== Work request ==
Only lines holding "agent" are wanted; copy each of them from the records below.

== Input for this task ==
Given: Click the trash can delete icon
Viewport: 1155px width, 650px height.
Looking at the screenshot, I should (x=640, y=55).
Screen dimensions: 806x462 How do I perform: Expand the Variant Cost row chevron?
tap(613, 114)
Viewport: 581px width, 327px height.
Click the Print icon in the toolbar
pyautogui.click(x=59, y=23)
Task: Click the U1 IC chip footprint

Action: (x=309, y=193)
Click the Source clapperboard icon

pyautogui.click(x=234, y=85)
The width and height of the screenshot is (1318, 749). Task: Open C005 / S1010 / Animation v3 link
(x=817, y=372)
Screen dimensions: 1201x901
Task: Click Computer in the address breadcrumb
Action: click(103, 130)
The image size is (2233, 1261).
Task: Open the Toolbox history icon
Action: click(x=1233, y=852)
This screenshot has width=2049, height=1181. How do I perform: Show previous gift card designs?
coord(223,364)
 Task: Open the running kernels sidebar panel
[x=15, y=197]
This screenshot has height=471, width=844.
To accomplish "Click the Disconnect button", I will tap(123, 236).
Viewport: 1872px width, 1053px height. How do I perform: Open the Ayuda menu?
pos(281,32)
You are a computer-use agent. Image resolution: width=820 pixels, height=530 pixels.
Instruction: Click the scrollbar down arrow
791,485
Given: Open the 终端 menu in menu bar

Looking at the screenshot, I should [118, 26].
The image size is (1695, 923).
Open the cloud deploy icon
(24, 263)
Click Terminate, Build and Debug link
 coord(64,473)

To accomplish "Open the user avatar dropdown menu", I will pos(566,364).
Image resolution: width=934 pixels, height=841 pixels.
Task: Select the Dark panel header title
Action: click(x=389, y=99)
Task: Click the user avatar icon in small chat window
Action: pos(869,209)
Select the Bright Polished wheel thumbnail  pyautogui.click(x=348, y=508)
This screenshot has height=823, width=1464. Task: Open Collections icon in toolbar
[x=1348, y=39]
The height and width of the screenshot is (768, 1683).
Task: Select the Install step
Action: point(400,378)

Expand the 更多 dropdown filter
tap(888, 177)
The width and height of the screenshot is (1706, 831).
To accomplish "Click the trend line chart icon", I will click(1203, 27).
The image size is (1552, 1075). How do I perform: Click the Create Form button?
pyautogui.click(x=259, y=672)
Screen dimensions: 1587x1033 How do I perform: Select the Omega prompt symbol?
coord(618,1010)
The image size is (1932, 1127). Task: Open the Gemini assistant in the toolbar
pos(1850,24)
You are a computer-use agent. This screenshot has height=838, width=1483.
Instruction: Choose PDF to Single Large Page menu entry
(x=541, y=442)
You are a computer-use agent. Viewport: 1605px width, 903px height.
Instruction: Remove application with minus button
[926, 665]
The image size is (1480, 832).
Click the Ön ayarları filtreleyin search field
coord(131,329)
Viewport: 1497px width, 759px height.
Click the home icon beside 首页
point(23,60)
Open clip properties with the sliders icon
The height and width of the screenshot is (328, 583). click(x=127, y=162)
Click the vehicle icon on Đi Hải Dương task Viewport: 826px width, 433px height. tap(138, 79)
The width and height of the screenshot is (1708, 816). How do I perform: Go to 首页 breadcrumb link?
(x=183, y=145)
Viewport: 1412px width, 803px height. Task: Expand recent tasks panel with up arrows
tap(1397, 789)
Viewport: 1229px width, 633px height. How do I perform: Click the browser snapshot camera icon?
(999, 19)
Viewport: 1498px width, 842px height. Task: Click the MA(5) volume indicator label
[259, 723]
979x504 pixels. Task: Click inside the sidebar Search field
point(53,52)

== Answer area ==
You are a computer-use agent. Image resolution: width=820 pixels, height=530 pixels.
You are a computer-use agent. This screenshot has height=838, width=1483.
You are a computer-use agent. Viewport: 1605px width, 903px height.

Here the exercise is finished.